Getting pears at the right stage of ripeness for cooking is quite difficult, since they are only perfectly ripe for a brief period before going bad. Many restaurants get round this by using tinned pears when baking tarts. The best way of dealing with pears which are not fully ripe is to poach them in red wine.
Comice pears, which originated in Angers, are the finest and, when cooked this way, turn an entrancing pink colour. This dish can be made the day before it is needed.
Use a saucepan into which the pears will all just fit standing upright and in it put the wine with the sugar, cinnamon and lemon juice and rind. Boil for 5 minutes, then reduce to a simmer.
Peel the pears, leaving the stalks on, and cut the bottoms flat so they will stand upright. You can core them carefully from the bottom, though this is not strictly necessary.
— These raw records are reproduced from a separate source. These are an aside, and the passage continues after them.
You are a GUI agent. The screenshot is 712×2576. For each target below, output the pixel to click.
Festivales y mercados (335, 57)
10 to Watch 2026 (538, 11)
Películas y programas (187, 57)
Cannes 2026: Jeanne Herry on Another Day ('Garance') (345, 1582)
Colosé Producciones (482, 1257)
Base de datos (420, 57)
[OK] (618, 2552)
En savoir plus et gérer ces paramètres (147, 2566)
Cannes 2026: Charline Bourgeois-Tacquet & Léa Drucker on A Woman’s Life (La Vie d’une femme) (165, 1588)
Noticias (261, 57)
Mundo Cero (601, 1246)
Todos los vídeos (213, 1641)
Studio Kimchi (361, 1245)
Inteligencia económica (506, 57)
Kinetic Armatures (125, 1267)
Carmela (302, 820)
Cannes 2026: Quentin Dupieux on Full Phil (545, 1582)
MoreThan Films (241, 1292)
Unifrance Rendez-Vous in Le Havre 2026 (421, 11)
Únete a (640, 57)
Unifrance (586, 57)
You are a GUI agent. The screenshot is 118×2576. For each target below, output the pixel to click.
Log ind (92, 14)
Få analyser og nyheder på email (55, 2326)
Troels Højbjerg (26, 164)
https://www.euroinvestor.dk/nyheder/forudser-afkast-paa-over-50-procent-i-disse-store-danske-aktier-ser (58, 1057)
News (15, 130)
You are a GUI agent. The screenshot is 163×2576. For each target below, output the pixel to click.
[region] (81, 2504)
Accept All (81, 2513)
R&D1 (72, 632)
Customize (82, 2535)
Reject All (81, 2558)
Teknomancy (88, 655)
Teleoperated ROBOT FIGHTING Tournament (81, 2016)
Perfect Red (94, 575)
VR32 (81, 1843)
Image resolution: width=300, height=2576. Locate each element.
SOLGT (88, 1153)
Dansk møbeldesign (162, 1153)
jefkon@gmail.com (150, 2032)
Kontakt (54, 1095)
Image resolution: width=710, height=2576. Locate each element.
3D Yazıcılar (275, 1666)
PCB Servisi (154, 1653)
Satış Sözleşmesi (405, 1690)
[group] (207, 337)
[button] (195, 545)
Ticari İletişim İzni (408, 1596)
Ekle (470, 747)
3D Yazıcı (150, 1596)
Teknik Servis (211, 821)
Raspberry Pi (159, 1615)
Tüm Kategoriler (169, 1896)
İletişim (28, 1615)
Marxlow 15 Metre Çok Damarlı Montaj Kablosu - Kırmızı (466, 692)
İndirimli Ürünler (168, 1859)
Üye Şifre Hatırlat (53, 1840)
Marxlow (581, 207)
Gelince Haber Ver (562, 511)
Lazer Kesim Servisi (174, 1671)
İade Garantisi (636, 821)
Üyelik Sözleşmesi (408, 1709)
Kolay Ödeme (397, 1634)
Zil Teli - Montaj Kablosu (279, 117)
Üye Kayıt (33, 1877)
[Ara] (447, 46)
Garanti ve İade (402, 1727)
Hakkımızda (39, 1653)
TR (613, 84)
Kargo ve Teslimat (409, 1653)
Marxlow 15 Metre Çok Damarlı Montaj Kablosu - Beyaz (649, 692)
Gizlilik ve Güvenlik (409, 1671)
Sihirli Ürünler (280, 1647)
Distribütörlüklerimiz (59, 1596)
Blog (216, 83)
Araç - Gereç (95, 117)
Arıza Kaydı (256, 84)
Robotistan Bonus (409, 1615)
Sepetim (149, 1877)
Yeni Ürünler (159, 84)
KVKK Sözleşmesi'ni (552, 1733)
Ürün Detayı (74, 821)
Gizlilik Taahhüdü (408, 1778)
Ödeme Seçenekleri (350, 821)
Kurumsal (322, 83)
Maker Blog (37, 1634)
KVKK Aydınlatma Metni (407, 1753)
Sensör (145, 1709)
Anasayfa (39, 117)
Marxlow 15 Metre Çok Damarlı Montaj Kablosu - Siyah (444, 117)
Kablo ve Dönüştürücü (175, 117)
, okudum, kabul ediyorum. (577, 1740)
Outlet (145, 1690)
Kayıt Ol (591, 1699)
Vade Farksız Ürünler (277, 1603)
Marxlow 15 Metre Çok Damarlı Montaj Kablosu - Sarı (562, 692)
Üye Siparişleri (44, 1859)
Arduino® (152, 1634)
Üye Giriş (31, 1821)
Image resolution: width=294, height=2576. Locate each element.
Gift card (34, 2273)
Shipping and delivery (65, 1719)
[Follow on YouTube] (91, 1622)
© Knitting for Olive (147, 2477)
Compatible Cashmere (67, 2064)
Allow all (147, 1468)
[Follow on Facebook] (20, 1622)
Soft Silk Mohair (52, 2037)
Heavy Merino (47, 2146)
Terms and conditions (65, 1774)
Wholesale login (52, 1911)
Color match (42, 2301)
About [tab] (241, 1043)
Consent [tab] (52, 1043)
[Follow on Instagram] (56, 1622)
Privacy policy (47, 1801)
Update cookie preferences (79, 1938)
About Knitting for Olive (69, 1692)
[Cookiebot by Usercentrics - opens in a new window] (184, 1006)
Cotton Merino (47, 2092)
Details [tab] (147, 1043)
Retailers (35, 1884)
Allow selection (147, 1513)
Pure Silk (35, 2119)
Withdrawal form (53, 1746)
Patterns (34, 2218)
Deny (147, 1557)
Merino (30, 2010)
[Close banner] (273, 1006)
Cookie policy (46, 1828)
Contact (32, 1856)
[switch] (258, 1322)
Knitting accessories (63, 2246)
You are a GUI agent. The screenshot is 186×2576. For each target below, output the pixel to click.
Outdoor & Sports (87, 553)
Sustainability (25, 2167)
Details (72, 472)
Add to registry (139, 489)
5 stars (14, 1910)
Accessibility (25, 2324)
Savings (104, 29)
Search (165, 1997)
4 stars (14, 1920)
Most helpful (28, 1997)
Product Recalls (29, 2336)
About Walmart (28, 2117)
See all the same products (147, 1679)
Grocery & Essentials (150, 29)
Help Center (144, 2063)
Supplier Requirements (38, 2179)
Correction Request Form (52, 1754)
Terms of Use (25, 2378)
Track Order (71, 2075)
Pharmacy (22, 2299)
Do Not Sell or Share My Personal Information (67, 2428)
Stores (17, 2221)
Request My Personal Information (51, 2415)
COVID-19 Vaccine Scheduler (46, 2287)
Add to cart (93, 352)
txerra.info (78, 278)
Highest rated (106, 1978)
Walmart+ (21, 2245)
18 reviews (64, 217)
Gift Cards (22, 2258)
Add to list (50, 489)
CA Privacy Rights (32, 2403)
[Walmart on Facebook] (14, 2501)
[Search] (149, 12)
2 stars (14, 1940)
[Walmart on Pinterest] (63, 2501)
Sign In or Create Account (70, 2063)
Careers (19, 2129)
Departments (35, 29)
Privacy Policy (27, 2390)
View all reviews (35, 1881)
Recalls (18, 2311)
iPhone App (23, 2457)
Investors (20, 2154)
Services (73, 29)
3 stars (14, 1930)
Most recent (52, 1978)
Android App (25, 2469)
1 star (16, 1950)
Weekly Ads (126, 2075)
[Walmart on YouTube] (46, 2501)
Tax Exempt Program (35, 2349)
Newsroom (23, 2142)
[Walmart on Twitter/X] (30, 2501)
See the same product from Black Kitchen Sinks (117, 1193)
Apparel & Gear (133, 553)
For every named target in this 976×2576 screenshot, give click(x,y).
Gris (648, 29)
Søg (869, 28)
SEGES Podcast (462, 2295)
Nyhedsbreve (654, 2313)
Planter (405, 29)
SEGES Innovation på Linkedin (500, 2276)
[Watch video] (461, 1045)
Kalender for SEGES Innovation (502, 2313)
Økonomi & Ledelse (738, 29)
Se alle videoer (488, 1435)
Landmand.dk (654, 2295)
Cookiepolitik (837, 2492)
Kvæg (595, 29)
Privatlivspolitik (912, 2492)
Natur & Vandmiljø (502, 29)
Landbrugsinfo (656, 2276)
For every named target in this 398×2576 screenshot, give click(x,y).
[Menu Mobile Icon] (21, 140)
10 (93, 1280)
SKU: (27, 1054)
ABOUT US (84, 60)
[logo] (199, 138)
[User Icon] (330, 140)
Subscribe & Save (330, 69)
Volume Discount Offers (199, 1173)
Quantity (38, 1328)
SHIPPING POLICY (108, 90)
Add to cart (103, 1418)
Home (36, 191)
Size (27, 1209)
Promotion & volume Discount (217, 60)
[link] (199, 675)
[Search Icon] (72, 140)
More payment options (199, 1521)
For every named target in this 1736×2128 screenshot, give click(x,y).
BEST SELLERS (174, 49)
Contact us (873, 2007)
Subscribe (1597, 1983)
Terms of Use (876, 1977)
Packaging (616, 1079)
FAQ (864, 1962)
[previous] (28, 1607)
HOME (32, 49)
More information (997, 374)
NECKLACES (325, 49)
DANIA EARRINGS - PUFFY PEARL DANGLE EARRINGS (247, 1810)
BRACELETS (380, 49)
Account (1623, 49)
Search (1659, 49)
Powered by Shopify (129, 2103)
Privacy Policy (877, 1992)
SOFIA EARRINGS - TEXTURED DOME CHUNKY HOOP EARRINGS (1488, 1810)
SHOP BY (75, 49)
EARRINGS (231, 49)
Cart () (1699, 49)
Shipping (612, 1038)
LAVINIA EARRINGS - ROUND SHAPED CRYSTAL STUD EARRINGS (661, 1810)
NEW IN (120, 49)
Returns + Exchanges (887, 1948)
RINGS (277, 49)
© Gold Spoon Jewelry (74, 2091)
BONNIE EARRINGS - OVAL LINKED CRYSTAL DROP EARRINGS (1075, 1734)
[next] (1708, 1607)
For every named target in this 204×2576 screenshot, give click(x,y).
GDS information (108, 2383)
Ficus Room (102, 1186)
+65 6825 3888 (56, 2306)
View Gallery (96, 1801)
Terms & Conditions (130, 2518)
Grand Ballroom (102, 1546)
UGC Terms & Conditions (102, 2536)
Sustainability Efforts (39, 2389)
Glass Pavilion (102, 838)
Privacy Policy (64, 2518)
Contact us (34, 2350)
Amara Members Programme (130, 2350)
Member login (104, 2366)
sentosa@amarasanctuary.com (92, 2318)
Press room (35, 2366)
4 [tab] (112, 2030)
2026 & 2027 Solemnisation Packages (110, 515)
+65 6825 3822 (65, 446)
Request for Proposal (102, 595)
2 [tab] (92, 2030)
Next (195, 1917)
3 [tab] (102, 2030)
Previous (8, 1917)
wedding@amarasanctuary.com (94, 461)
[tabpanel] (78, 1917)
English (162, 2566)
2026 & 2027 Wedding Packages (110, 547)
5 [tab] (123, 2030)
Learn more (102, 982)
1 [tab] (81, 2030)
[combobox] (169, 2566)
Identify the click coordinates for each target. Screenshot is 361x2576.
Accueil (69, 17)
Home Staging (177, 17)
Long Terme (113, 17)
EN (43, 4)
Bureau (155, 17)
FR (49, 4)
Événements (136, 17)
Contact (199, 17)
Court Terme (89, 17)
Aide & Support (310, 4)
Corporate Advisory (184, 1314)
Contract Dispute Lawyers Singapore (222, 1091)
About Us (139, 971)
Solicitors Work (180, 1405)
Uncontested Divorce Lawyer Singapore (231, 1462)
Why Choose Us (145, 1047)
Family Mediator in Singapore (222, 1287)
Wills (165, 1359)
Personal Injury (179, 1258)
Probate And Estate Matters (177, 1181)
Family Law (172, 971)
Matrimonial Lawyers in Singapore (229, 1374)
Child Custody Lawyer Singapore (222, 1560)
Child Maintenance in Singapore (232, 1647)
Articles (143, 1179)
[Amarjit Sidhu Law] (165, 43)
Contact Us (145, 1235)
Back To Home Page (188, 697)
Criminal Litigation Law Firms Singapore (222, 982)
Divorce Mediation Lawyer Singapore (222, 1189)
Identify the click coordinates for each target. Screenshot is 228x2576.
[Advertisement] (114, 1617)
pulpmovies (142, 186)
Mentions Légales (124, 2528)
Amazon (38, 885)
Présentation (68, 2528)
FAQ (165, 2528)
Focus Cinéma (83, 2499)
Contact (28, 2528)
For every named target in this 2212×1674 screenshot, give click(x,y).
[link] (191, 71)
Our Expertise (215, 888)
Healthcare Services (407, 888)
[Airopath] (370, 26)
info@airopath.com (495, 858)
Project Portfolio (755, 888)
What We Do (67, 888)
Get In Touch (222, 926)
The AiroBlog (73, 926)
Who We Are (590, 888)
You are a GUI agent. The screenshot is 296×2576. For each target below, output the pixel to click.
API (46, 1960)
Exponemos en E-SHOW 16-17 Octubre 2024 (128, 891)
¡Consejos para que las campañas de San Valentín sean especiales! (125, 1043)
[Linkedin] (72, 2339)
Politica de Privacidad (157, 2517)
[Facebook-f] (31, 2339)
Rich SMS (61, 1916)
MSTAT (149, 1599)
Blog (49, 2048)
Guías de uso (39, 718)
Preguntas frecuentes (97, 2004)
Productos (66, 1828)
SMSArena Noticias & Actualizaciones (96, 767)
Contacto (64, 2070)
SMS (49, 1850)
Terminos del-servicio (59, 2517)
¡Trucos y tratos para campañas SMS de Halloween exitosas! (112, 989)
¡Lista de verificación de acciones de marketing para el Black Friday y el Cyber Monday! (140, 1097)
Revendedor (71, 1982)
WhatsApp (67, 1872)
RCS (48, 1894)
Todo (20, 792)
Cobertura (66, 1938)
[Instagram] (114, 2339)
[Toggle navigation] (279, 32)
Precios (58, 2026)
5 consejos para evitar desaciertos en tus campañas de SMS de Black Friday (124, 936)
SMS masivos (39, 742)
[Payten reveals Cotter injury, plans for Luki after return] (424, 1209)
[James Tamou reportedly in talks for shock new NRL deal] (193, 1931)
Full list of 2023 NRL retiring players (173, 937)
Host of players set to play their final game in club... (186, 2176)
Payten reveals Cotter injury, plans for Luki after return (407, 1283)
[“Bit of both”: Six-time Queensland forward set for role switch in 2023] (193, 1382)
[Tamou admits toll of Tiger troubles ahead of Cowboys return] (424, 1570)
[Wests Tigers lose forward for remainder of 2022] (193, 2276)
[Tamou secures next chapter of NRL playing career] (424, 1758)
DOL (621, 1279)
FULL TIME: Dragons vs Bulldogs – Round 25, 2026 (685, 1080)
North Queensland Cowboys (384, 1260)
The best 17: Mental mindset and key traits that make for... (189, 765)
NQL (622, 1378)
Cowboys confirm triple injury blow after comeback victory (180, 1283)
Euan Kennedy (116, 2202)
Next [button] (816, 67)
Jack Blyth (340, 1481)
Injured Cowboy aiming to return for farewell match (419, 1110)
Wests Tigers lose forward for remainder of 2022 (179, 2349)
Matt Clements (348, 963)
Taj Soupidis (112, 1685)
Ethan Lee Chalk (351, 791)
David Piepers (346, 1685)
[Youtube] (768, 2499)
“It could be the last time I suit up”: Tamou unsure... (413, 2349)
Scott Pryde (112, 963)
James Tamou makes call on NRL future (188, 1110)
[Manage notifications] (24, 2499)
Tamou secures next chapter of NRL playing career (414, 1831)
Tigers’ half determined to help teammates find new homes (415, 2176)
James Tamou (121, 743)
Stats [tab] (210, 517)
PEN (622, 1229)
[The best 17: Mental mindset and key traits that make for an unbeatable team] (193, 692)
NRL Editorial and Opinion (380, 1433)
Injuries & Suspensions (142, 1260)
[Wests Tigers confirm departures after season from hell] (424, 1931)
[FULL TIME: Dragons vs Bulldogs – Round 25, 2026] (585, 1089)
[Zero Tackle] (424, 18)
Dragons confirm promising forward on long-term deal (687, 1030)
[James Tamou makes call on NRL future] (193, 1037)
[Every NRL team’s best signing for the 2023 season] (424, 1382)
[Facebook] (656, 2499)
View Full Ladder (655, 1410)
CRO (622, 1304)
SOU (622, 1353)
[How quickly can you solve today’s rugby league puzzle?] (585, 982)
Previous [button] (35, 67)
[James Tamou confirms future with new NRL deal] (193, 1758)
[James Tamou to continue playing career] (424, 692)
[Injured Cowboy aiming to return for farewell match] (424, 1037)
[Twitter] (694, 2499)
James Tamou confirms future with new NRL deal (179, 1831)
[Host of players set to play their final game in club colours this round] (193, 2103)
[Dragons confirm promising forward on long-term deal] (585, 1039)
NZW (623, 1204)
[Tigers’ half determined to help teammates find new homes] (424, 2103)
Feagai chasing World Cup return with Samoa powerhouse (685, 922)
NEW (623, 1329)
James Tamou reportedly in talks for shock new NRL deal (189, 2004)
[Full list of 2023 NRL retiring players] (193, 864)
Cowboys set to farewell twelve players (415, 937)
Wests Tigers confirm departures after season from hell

Put them into the wine syrup, topping up with water to cover if there is insufficient liquid, cover and simmer for about 30 minutes, testing after 20 minutes, when they may already be done. The precise time will depend on the degree of ripeness.
Turn off the heat and leave until the syrup is just lukewarm before removing the pears and transferring them to a serving dish.
Strain the syrup through a fine-mesh sieve into a clean saucepan and put over a high heat until reduced to the point where it will just coat a spoon, but not to the point where it caramelizes. When cool, taste, adding more sugar or lemon juice as you like, then spoon over the pears. Refrigerate until very cold.